Fue después de una de aquellas crisis cuando oyó decir que un tal Jesús, de cuyos poderes de sanación corrían muchos rumores, había cruzado la frontera que separa Fenicia de Galilea. Entonces se decidió a ir a buscarle para suplicarle que expulsara de mí al demonio. “- Y como lo conseguí, solía contarme sonriendo, te he puesto el nombre de Eunice”,y seguía una narración que yo nunca me cansaba de escuchar:

“- El estaba en una casa de las afueras de Tiro y, al parecer, intentaba pasar inadvertido. Dudé mucho antes de franquear el umbral de la puerta, porque temía molestarle y que eso jugara en contra mía, pero tú estabas enferma, hija, y eso me daba fuerza para atreverme a vencer cualquier barrera. Me eché a sus pies instintivamente, procurando no rozarle, consciente del rechazo que los judíos sienten por nosotros, y le dije entre sollozos: "Mi hijita tiene un demonio, te suplico que lo expulses de ella..." No me atrevía a levantar los ojos hacia él cuando le oí decirme lo que en el fondo estaba temiendo: que el pan es para los hijos y que son ellos los que tienen que saciarse primero, antes de echárselo a los perritos. Pensé con desesperación que mis palabras se habían estrellado contra el muro infranqueable que se erigía entre aquel judío y yo , pero ni siquiera aquello me hería ni humillaba, porque el recuerdo de tu dolor se imponía a cualquier otro sentimiento. Me enderecé lentamente y me dispuse a luchar con él, a ablandar su dureza y a derretir aquel muro a fuerza de lágrimas. Pero cuando mis ojos se cruzaron con los suyos me di cuenta, como un relámpago, de que el tono con que había nombrado a los "perritos" revelaba que en aquel muro había brechas. Y fue tu rostro, hija mía, el que me empujó a colarme por una de ellas.

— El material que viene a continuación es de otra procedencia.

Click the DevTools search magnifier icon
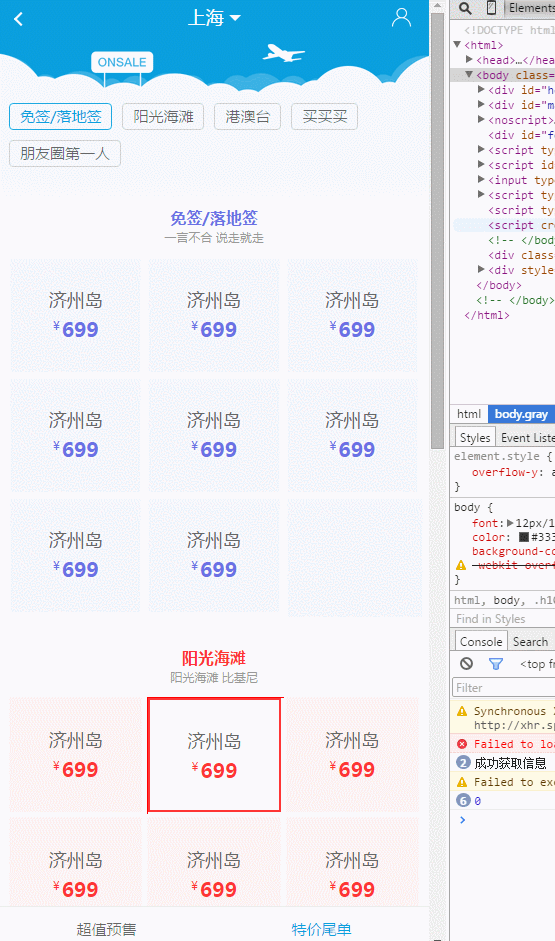Image resolution: width=555 pixels, height=941 pixels. coord(465,8)
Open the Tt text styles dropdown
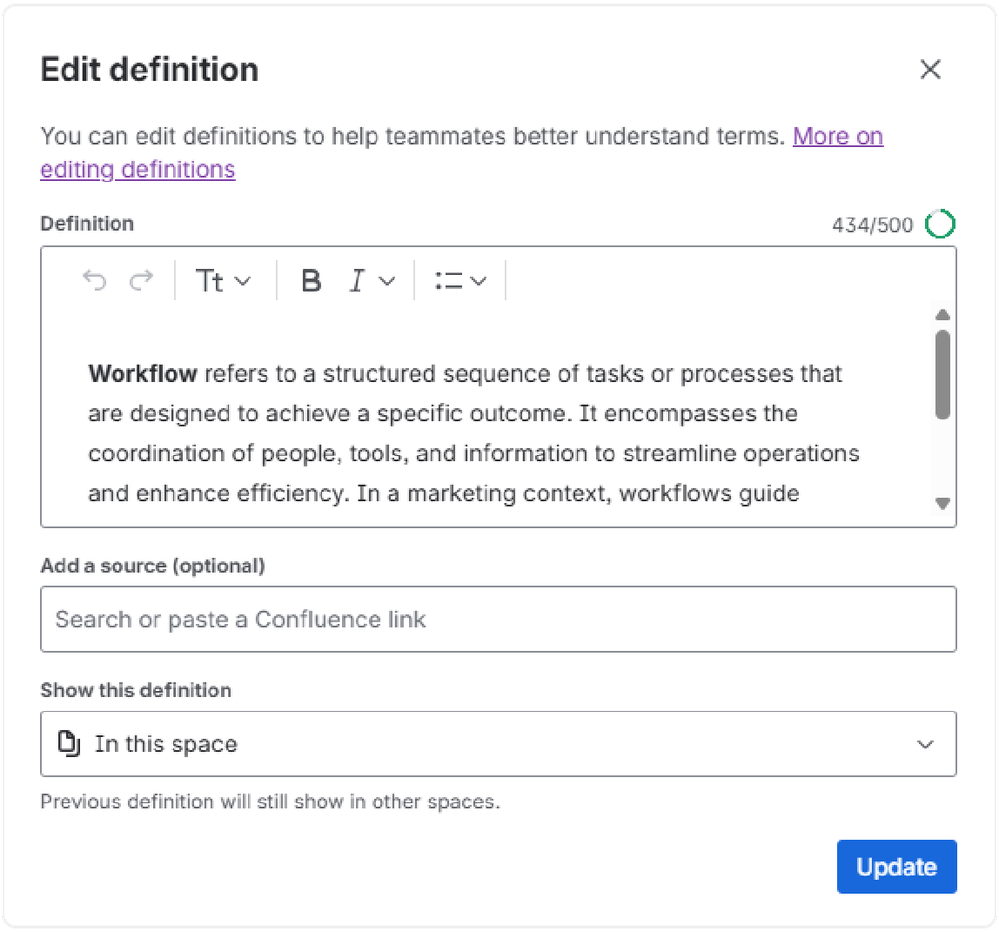Viewport: 999px width, 932px height. (x=223, y=282)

Le di la vuelta a su argumento: ¿Necesariamente tiene que ser un antes y un después? ¿Por qué no pueden ser atendidos a la vez niños y perrillos?[12] Y mientras se lo decía, tuve la extraña impresión de que tú habías comenzado a importarle más de lo que podías importarme a mí, y que una corriente de compasión iba de él hacia ti, derribando a su paso toda barrera, todo obstáculo, toda defensa. Nunca conseguiré explicarte qué es lo que en él me invitaba a hablarle de igual a igual, ni en qué consistía aquel poder misterioso que emanaba de su persona y que me hacía experimentar la libertad de no estar atada a ninguna jerarquía racial o religiosa, ni a norma alguna de pureza o legalidad. Era como si los dos estuviéramos ya sentados en torno a aquella mesa acerca de la cual discutíamos y, mientras el pan se repartía entre niños y perrillos, saltaban por el aire las líneas divisorias que nos separaban, como un comienzo de absoluta novedad.

“- Anda, vete”, me dijo, como si tuviera prisa de que llegara pronto a abrazarte.

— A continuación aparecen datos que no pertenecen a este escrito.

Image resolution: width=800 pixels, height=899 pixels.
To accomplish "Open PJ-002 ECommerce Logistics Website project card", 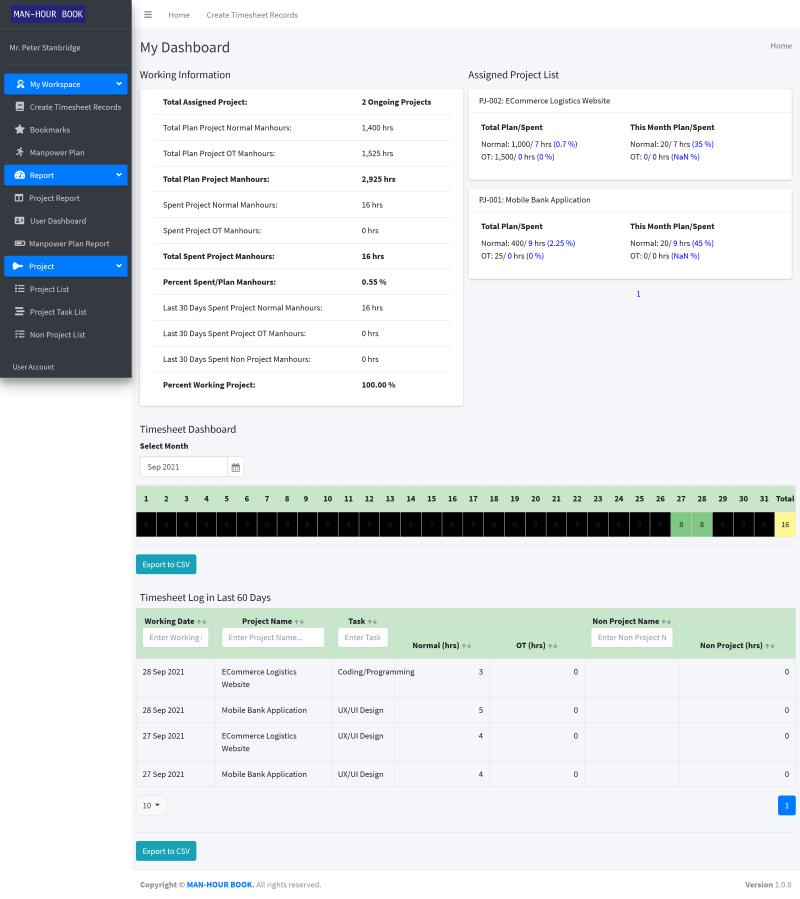I will [544, 101].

“- Por eso que has dicho, el demonio ha salido de tu hija”.

Volví a casa corriendo y te encontré tendida en la cama, con el sosiego de quien descansa después de haber ganado una batalla. Y por eso comencé a llamarte Eunice, para que tu nombre fuera para siempre memoria de la victoria que, entre las dos, habíamos conseguido”.[13]

Esto fue lo que me contó mi madre y estoy segura de que nadie, aunque lo intente, podrá ya volver a levantar las barreras que un día el propio Jesús echó abajo.”

Cuando terminé de hablar, había un silencio denso que sólo Marcos se atrevió a romper: “- Hermanos, al escuchar a Eunice, he recordado las palabras que ha escrito Pablo a los de Galacia: “Por la fe en Cristo Jesús todos sois hijos de Dios. Ya no hay judío y griego, esclavo y libre, hombre y mujer, pues en Cristo todos sois uno”.[14]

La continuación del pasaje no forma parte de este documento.